Government cutbacks reduced debt and the budget deficit and helped the Israeli economy skirt the global crisis, but they also worsened social inequality, the Bank of Israel said in its 2011 report on Wednesday.
According to the bank, inequality widened due to "the reduction in National Insurance Institute allowances, slower growth in outlays for public services, and lower direct taxes, whose main beneficiaries were the top two deciles."
At a press conference, Bank of Israel Governor Stanley Fischer said the poverty rate had fallen moderately because unemployment was so low.
"In effect, everyone who wants to find work, finds it," he said, adding that the middle class' living standards had risen in recent years.
Regarding bank fees, a hot topic in recent years, Fischer said that over the past three and a half years, fees had dropped 17 percent. But the public can't expect bank fees to disappear, he added.
"We need profitable banks so that they continue to give credit," he said.
Fischer added that "if the government accedes to the demands of the defense establishment and enlarges the defense budget by billions of shekels, there will be no choice but to impose new taxes."

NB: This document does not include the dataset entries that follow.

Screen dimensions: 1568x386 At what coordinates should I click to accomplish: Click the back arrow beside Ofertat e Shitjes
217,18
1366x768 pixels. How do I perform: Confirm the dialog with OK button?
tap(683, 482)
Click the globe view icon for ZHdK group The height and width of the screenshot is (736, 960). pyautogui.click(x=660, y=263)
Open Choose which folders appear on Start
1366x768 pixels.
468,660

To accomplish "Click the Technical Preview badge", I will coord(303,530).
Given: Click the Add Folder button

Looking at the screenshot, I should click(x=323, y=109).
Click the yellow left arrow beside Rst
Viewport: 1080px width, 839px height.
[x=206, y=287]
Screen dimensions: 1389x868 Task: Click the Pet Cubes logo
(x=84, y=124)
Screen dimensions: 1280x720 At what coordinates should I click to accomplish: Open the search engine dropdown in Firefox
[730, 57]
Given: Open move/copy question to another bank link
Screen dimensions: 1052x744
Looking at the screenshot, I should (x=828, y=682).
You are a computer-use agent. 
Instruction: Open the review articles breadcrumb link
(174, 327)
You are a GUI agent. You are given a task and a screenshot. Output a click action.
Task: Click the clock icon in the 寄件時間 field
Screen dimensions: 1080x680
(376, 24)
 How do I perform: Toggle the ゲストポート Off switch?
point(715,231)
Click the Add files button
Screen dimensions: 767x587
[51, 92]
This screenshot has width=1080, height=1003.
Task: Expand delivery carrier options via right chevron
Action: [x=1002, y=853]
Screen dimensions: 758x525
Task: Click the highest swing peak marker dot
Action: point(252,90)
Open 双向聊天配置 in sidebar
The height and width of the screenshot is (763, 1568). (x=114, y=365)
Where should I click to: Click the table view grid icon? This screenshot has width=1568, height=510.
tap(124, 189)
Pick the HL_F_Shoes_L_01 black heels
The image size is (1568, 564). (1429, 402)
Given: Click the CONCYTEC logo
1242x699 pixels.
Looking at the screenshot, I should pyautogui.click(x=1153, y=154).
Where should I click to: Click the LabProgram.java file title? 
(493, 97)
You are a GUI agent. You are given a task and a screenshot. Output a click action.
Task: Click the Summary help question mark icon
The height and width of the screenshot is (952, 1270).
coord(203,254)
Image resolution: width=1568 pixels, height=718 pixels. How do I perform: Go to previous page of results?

He rejected further across-the-board cuts or increases in the budget deficit to fund heightened defense spending.
"The economy is in good shape, but not great shape, because of the global economic slowdown," said Fischer. "Economic growth of around 3.1 percent according to the Bank of Israel's forecast, and 3.2 percent according to the treasury's forecast, is respectable, but not the growth rates of 2004 to 2008."
Fischer also criticized the negotiations between the Prime Minister's Office and the treasury over gasoline prices.
"They're always making small adjustments; on gasoline taxes, for example," he said. "This leads to too many games with the budget and doesn't lead anywhere positive."
Prime Minister Benjamin Netanyahu was pleased the central bank had recognized that "the Israeli government acted responsibly and remarkbly," he said. "We've developed our economy in a way that sets us apart from other countries. While they were collapsing, we were growing."